To have complete understanding, you need to know more about how macro economic work.

You need also noting the country’s stat. For me, I will take note global issue and country’s stat such as inflation’s rate, index currency, Stock Market Index, GDP, etc related to a country.
For EUR, I will monitor Germany, French, Italy and Spain only. Do these only if you want to be involved in trading seriously.

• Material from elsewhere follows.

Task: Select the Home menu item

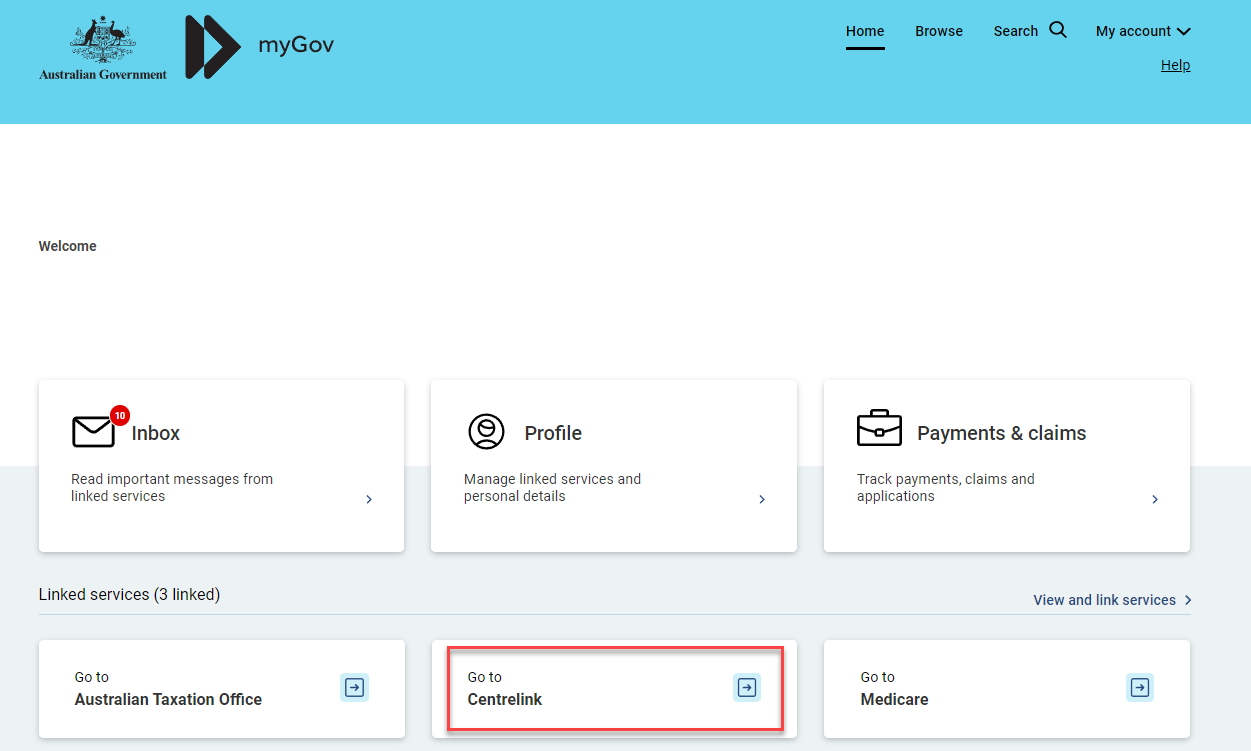Action: coord(864,31)
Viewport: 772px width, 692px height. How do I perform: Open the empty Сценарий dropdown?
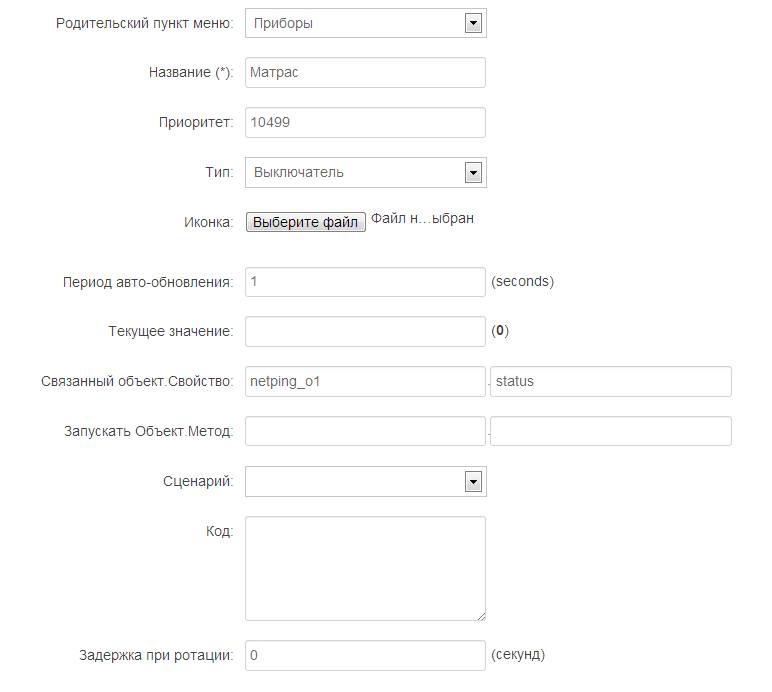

Otherwise, you will feel kind of stupid to know these things without having the benefit. :slight_smile:

Besides reading the news, it is a good idea to check currency strength meter, provided by Babypips at this link:

Ok, this is going to require a bit of a lengthy answer, but let’s get it done…

Basically, you DON’T have to watch all the data out there from any given country.

Not at all.

That’s where I see lots of traders just getting fundamentals wrong.

Because they get overwhelmed by the amount of data and conflicting signals between numbers.

So, here’s what you need to pay attention to…

If it matters for the central bank, it matters for the markets.

When you look at the exact data that the central bank is looking at, you can have the “inside read” of what they will do next.

Because that’s what moves markets!

It’s NOT the data itself, but it’s the expectations of how the central bank will move next based on that piece of data.

Makes sense?

Ok.

Example…

It’s FOMC rate decision and we are looking for clues as to what the FED is looking at to decide their next move…

During the press conference a journalist asks Powell that exact question.

And he replies:

So…

What type of data you think is going to be important for markets?

Remember…

If it matters for the central bank, it matters for the market.

So?

Do you need to keep track of all economic indicators out of the US?

No!

You look at inflation, that’s the metric that will move the needle for the central bank to decide what to do next.

So CPI, PPI, PCE, inflation expectations, all measures that link to inflation.

And to be precise…

Here we are talking about identifying the exact economic numbers that are more likely to start trends.

Because there’s a difference there.

Between data that just creates directionless volatility, so moves that run out of fuel fast and fade back to pre event levels.

And moves instead that run for days and weeks.

That’s what you want to understand!

Because that allows you to first avoid getting trapped into false moves.

And second, getting some good trades in the direction of the macro context.

Now let me show you a few real examples…

You probably know already that through 2022 and 2023 inflation has been at the forefront of every single FED debate.

Just to give you some perspective…

At the September FOMC rate decision in 2019 the word inflation can be found mentioned 18 times. While in 2022 at the September meeting, the word inflation can be found 81 times!

And so that was the exact economic indicator that started A LOT of meaningful trends and moves for the Dollar in 2022 and 2023.

Just to take a couple of examples, in November 2022 the CPI was expected at 7.9% and it instead surprised lower at 7.7%.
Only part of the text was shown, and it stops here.